- [Data records]
★ ★ ★ ★

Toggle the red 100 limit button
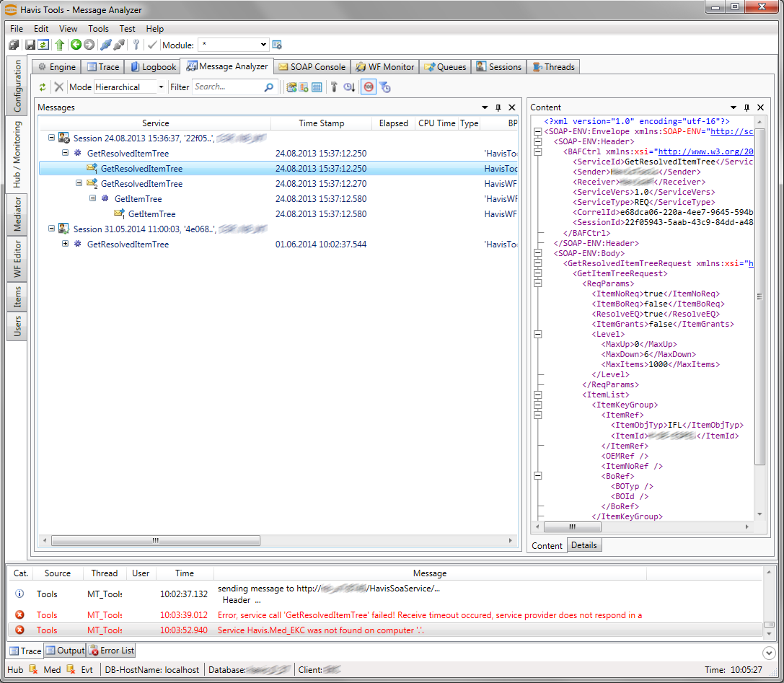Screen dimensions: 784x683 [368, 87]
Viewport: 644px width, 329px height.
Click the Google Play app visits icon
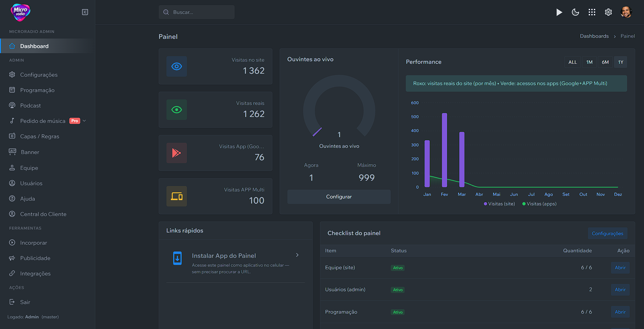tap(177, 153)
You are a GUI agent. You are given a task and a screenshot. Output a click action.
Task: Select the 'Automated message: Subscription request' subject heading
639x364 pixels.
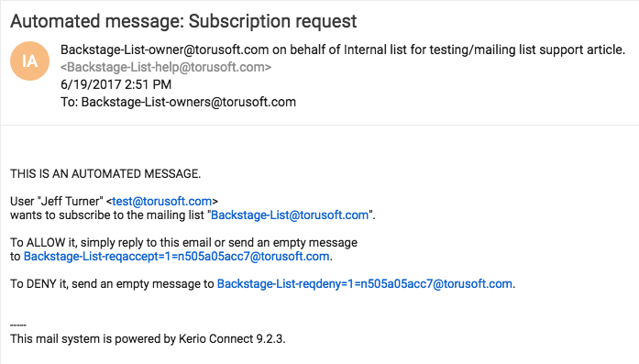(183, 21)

★ ★ ★ ★

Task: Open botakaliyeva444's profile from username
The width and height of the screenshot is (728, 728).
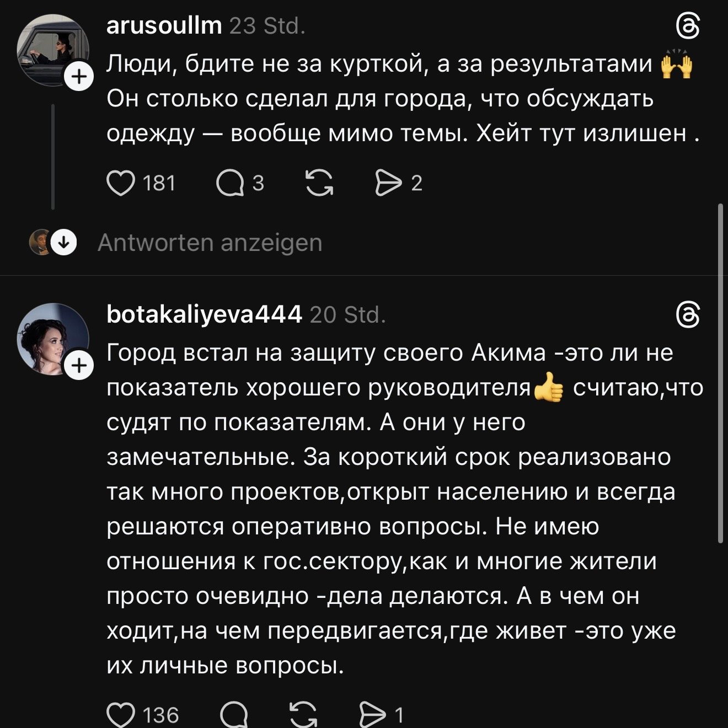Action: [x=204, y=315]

★ ★ ★ ★

- [Exercise instructions] In the listing above, find the line containing "Toggle the red 100 limit button" and the line containing "You are a GUI", then return both of them and every line between, exactly, without pictures.

- [Task answer]
Toggle the red 100 limit button
Screen dimensions: 784x683 [368, 87]
Viewport: 644px width, 329px height.
Click the Google Play app visits icon
tap(177, 153)
You are a GUI agent. You are given a task and a screenshot. Output a click action.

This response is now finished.